REQUIRED WORK: Can you output every one of the records below verbatim, with no line added, dropped, or changed?

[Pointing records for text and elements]
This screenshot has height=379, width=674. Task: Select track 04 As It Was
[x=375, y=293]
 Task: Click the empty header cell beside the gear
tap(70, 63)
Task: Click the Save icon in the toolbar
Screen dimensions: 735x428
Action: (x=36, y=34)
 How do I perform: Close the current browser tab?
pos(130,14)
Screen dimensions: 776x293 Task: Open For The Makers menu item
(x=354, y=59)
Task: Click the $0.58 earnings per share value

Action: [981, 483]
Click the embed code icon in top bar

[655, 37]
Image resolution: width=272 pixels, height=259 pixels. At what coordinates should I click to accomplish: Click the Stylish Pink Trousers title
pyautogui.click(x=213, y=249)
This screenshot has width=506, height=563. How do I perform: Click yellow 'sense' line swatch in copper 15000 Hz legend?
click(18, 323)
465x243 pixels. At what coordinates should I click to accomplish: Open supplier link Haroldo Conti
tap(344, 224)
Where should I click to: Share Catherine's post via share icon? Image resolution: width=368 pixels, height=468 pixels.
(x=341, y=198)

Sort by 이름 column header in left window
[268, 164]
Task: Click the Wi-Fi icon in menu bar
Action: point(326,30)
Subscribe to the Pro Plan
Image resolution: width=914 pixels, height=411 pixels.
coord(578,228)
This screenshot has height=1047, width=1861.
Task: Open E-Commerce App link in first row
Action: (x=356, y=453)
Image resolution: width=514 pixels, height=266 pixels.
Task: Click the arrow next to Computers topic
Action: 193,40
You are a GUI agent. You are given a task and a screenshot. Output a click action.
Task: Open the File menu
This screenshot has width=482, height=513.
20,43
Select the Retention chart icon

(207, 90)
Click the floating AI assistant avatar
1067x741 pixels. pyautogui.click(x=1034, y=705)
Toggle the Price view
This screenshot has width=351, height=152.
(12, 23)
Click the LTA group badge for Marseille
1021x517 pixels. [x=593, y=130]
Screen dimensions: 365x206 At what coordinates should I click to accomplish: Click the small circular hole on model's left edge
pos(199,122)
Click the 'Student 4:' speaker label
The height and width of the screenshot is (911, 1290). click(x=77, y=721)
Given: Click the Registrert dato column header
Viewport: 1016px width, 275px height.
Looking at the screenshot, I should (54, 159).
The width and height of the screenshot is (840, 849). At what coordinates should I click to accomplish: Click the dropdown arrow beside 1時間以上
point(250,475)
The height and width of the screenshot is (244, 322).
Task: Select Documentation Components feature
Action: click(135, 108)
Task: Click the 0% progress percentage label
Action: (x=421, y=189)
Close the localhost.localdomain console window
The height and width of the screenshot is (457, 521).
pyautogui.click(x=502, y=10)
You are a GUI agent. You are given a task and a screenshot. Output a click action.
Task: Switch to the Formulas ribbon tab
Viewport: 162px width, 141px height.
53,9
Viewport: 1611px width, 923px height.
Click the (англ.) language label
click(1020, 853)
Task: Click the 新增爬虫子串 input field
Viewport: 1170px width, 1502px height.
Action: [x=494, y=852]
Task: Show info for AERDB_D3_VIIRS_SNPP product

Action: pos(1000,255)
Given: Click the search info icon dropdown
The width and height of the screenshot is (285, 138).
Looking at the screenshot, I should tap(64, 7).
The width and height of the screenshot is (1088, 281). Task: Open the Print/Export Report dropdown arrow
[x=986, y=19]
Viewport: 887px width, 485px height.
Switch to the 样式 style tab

FINISHED TASK:
This screenshot has height=379, width=674. Task: Select track 04 As It Was
[x=375, y=293]
 Task: Click the empty header cell beside the gear
tap(70, 63)
Task: Click the Save icon in the toolbar
Screen dimensions: 735x428
Action: (x=36, y=34)
 How do I perform: Close the current browser tab?
pos(130,14)
Screen dimensions: 776x293 Task: Open For The Makers menu item
(x=354, y=59)
Task: Click the $0.58 earnings per share value

Action: [981, 483]
Click the embed code icon in top bar

[655, 37]
Image resolution: width=272 pixels, height=259 pixels. At what coordinates should I click to accomplish: Click the Stylish Pink Trousers title
pyautogui.click(x=213, y=249)
This screenshot has width=506, height=563. How do I perform: Click yellow 'sense' line swatch in copper 15000 Hz legend?
click(18, 323)
465x243 pixels. At what coordinates should I click to accomplish: Open supplier link Haroldo Conti
tap(344, 224)
Where should I click to: Share Catherine's post via share icon? Image resolution: width=368 pixels, height=468 pixels.
(x=341, y=198)

Sort by 이름 column header in left window
[268, 164]
Task: Click the Wi-Fi icon in menu bar
Action: point(326,30)
Subscribe to the Pro Plan
Image resolution: width=914 pixels, height=411 pixels.
coord(578,228)
This screenshot has height=1047, width=1861.
Task: Open E-Commerce App link in first row
Action: (x=356, y=453)
Image resolution: width=514 pixels, height=266 pixels.
Task: Click the arrow next to Computers topic
Action: 193,40
You are a GUI agent. You are given a task and a screenshot. Output a click action.
Task: Open the File menu
This screenshot has width=482, height=513.
20,43
Select the Retention chart icon

(207, 90)
Click the floating AI assistant avatar
1067x741 pixels. pyautogui.click(x=1034, y=705)
Toggle the Price view
This screenshot has width=351, height=152.
(12, 23)
Click the LTA group badge for Marseille
1021x517 pixels. [x=593, y=130]
Screen dimensions: 365x206 At what coordinates should I click to accomplish: Click the small circular hole on model's left edge
pos(199,122)
Click the 'Student 4:' speaker label
The height and width of the screenshot is (911, 1290). click(x=77, y=721)
Given: Click the Registrert dato column header
Viewport: 1016px width, 275px height.
Looking at the screenshot, I should (54, 159).
The width and height of the screenshot is (840, 849). At what coordinates should I click to accomplish: Click the dropdown arrow beside 1時間以上
point(250,475)
The height and width of the screenshot is (244, 322).
Task: Select Documentation Components feature
Action: click(135, 108)
Task: Click the 0% progress percentage label
Action: (x=421, y=189)
Close the localhost.localdomain console window
The height and width of the screenshot is (457, 521).
pyautogui.click(x=502, y=10)
You are a GUI agent. You are given a task and a screenshot. Output a click action.
Task: Switch to the Formulas ribbon tab
Viewport: 162px width, 141px height.
53,9
Viewport: 1611px width, 923px height.
Click the (англ.) language label
click(1020, 853)
Task: Click the 新增爬虫子串 input field
Viewport: 1170px width, 1502px height.
Action: [x=494, y=852]
Task: Show info for AERDB_D3_VIIRS_SNPP product

Action: pos(1000,255)
Given: Click the search info icon dropdown
The width and height of the screenshot is (285, 138).
Looking at the screenshot, I should tap(64, 7).
The width and height of the screenshot is (1088, 281). Task: Open the Print/Export Report dropdown arrow
[x=986, y=19]
Viewport: 887px width, 485px height.
Switch to the 样式 style tab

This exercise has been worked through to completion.